In the proposed rod-like structure, the central region contains the HHRzs of the two polarity strands that were located one in front of the other. Interestingly, most polymorphic positions did not modify the proposed rod-like secondary structure because they were co-variations, conversions of canonical into wobble base-pairs or were located into loops (Figure 3). It is worthy of note that several polymorphic positions map to the central hammerhead region (see below). Altogether, data on the sequence variability of CtaHVd-LR1 populations preserving the predicted rod-like secondary structure suggest a major role of this structural feature for its survival.

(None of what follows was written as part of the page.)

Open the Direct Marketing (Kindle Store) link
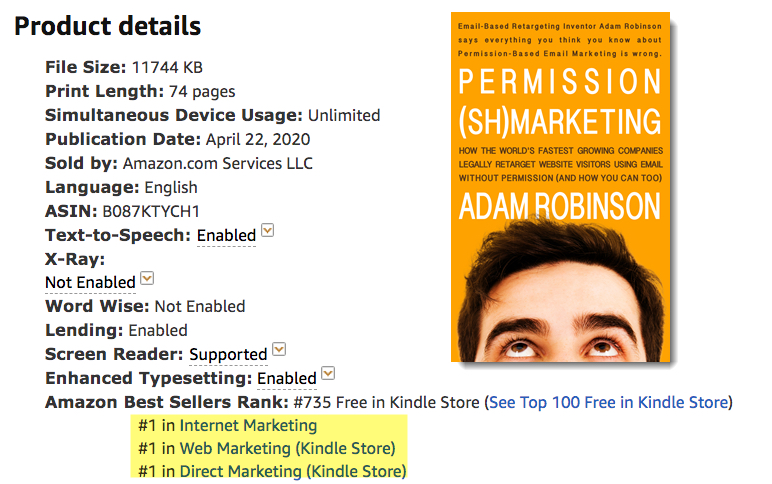This screenshot has height=484, width=772. pyautogui.click(x=293, y=472)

3.4. HHRzs Embedded in CtaHVd-LR1 Are Active during Transcription and in the Absence of Proteins

The CtaHVd-LR1 hammerhead ribozymes have a central catalytic core surrounded by three hairpins, two of which (hairpin I and II) are closed by small loops (Figure 4). The self-cleavage site is preceded by atypical GUA and AUA trinucleotides in the (+) and (−) polarity strands, respectively. Such a combination of trinucleotides preceding the self-cleavage site was previously only reported in the (+) and (−) HHRzs of cscRNA1 and cscRNA2, two viroid-like RNAs reported to most likely be satellite RNAs of a mycovirus [24]. The GUA trinucleotide was also present at the same positions of the (+) HHRz of FHVd-LR [25] and in the (−) HHRz of the Vd-LsatRNAs of velvet tobacco mottle virus and lucerne transient streak virus [45,46]. The AUA was previously reported in the (+)-strand RNA of the satellite of barley yellow dwarf virus [47] and two novel viroid-like RNAs likely associated with carrot red leaf virus [48]. The sequence variability observed in the HHRzs always preserved the predicted active ribozyme structure because most changes were mapped at the hammerhead loops, preserving the potential tertiary interactions between some nucleotides, or did not modify base pairing of the stems (Figure 4). In four of the sequenced variants, one change was found in the catalytic core of the (−) HHRz where the U at position 377 was replaced by a C, thus, modifying the conserved CUGA motif into a CCGA motif (Figure 4). The same mutation has been previously reported in one variant of peach latent mosaic viroid (PLMVd), and it has been shown that it did not affect the self-cleaving capability of the mutated HHRz [49].
The preservation of the hammerhead active structure, regardless of the sequence variability, is indirect evidence that these motifs play a key biological role. We provided experimental evidence that the HHRzs of CtaHVd-LR1 of both polarity strands are active during transcription, generating RNA fragments with sizes consistent with those expected considering the activity of HHRzs in the nascent RNA transcript (Figure 5). Moreover, when monomeric RNA transcripts were eluted from the gel, denatured and slowly cooled in a self-cleavage buffer containing 5 mM MgCl2, most of the transcript self-cleaved, generating the expected RNA fragments (Figure 5). Therefore, the HHRzs of both polarity strands of CtaHVd-LR1 are also active in the absence of any protein, confirming the ribozymatic nature of these catalytic motifs.
5′ RACE experiments followed by cloning and sequencing of the amplification products showed that the 3′ fragment resulting from the HHRz activity in the (−) polarity strand had the expected nucleotide at the 5′ terminus. In the (+) polarity strand, an extra nucleotide was observed at the 5′ terminus of the 3′ fragment generated by the (+) HHRz (Figure 5). However, this is a non-template nucleotide added to the 3′ end of the synthesized cDNA by the well-documented terminal nucleotidyl transferase activity of reverse transcriptases [50]. Altogether these data confirmed the predicted self-cleavage sites for the HHRz of both polarity strands of CtaHVd-LR1, thus, supporting their major role in the replication of this RNA.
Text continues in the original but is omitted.